Plan To most effectively use your valuable time, plan in your mind exactly what you are going to do. Use your notes if you have notes from your lesson. Physical and mental warm-ups, envisioning what you want to accomplish, planning which spots to focus on in advance, which scale you’ll use and which arpeggios, which exercises to do, how much time you can allot to each step are all very useful aspects to your practice time. Do not ever just run through anything, which is practically useless. Focus on breathing, skills, technique, listening, evaluating and what will serve the process so that you’ll be ABLE to play musically when you play in front of someone, whether it’s your teacher, a friend, relative or in a concert.
Record yourself Use a decent quality recorder or camera to make a recording of what you’re working on. This is an easy way to get an unbiased overview of what you are doing since it’s so easy to overlook or miss something while engaged in producing the sounds of the piece on our instrument.
Transpose Take a piece which you know by heart and play it in another key. One easy way to do this is just start it on a different string. Think about where you might need to shift, or cross strings.

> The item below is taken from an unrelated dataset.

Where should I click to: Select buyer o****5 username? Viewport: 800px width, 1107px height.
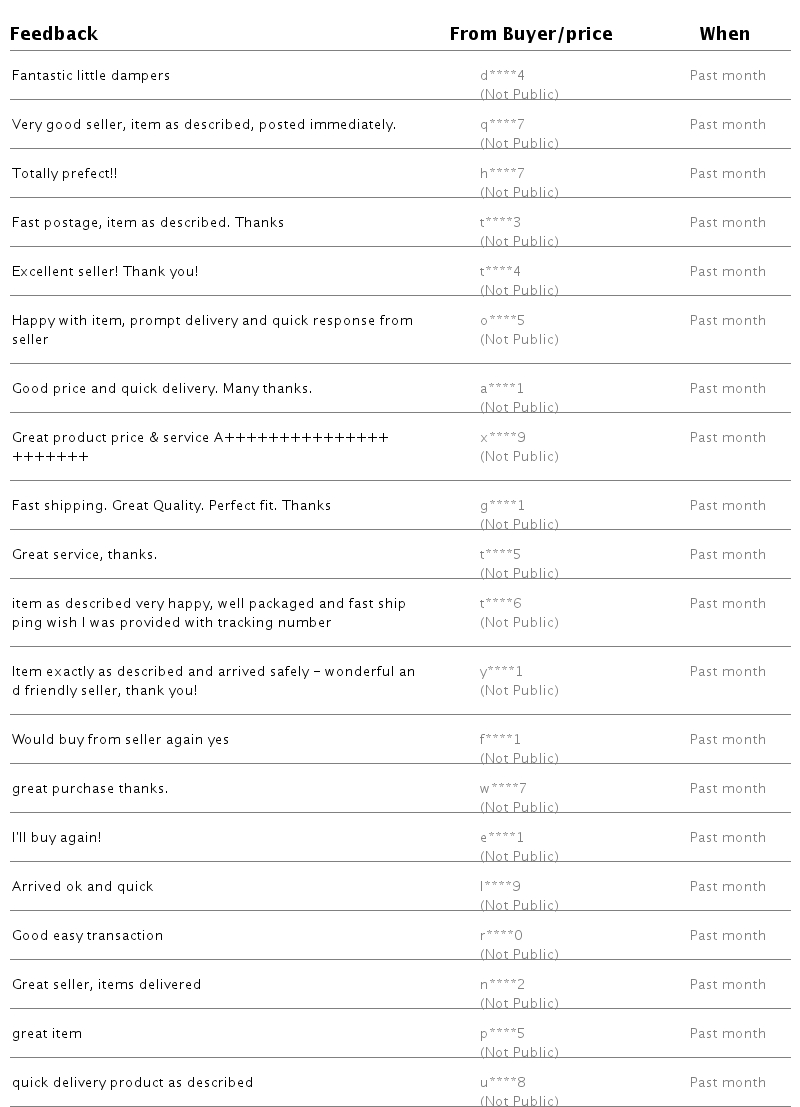coord(502,320)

One string scales (advanced level) Play a one octave scale on a single string with the pattern playing with fingers 1-2 shift 1-2 shift 1-2 shift 1-2 shift and then reverse, or 2-1 shift 2-1 shift 2-1 shift 2-1. Many have done this lovely pattern before.

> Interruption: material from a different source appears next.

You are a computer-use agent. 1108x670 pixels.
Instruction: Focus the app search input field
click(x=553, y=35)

I recently stumbled on a slight variation which is also very useful, which is to repeat the next higher tone of the scale with a new finger. 1 – 2 shift 1 to previous 2 and so on.
Do body warm ups before touching your instrument. Arm circles small, medium and large, figure eights on one foot, both directions and then switch, arm stretches, head rolls, and finger exercises. Playing an instrument is like a sport for your smaller, finer muscle systems so do not neglect them. Avoid tension and strive for relaxed, slow motions, never fast, at the beginning of warming up.

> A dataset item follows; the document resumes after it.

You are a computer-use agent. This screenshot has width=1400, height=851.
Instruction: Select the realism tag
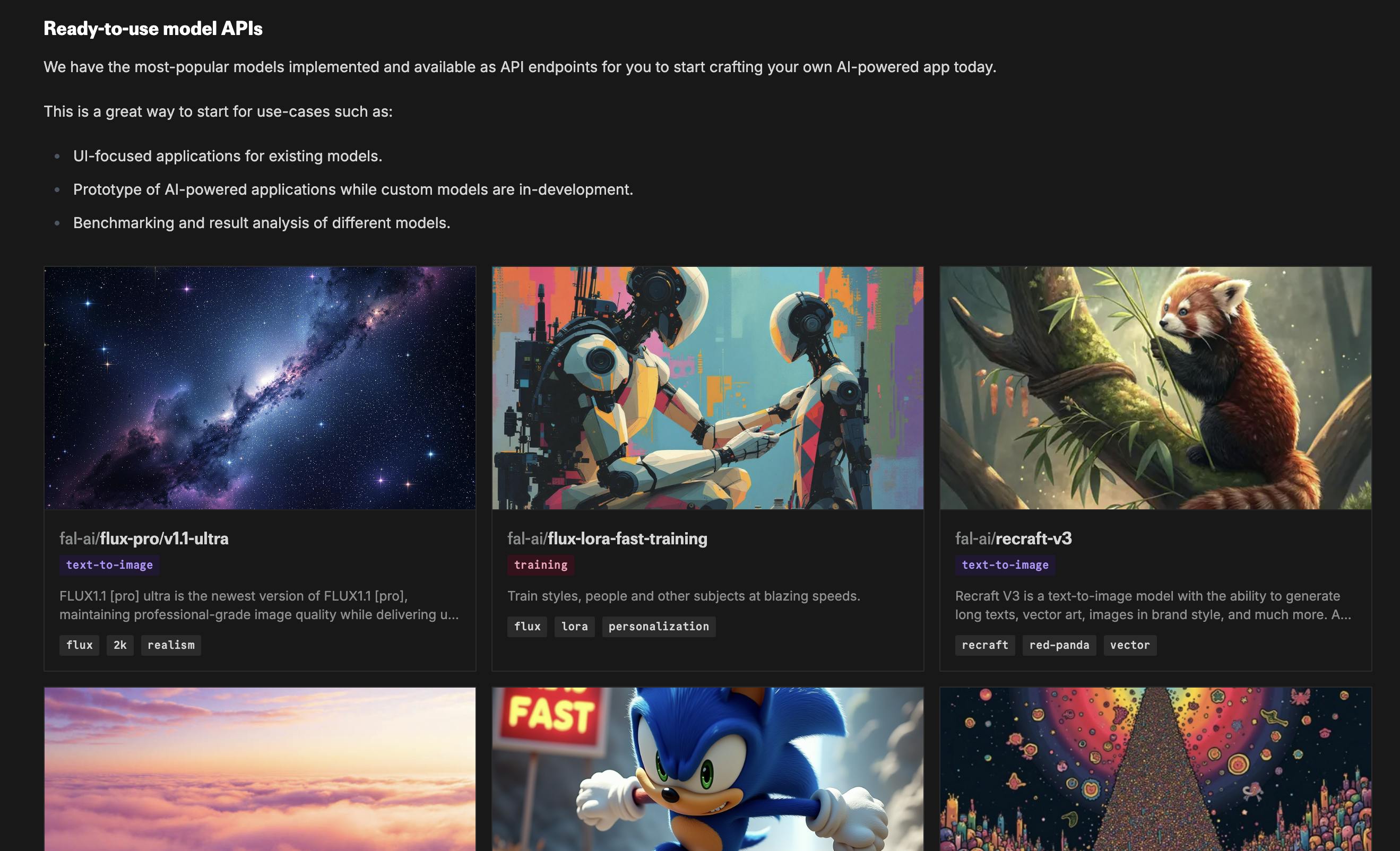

Get secure with playing whole and half steps in major scales first, then learn to play minor scales. Pay attention to intonation. Develop your ear and take your time when working on intonation so that you learn to differentiate between the actual sound quality of pitches. When it is truly in tune the sound will ring out brightly.
Try an air bow. That is, try using a pretend bow and draw it back and forth over an imaginary violin, with the hand relaxed and the wrist slightly leading or supinating on up-bows and slightly pronating on down bows. Think about the long, thin “C” shape that your wrist paints while drawing a straight bow. Slowly and deliberately move your pretend bow over one imaginary string so you notice the motion of the hand. Use a mirror to look at the motion of your hand, wrist and elbow. The shoulder should be relaxed.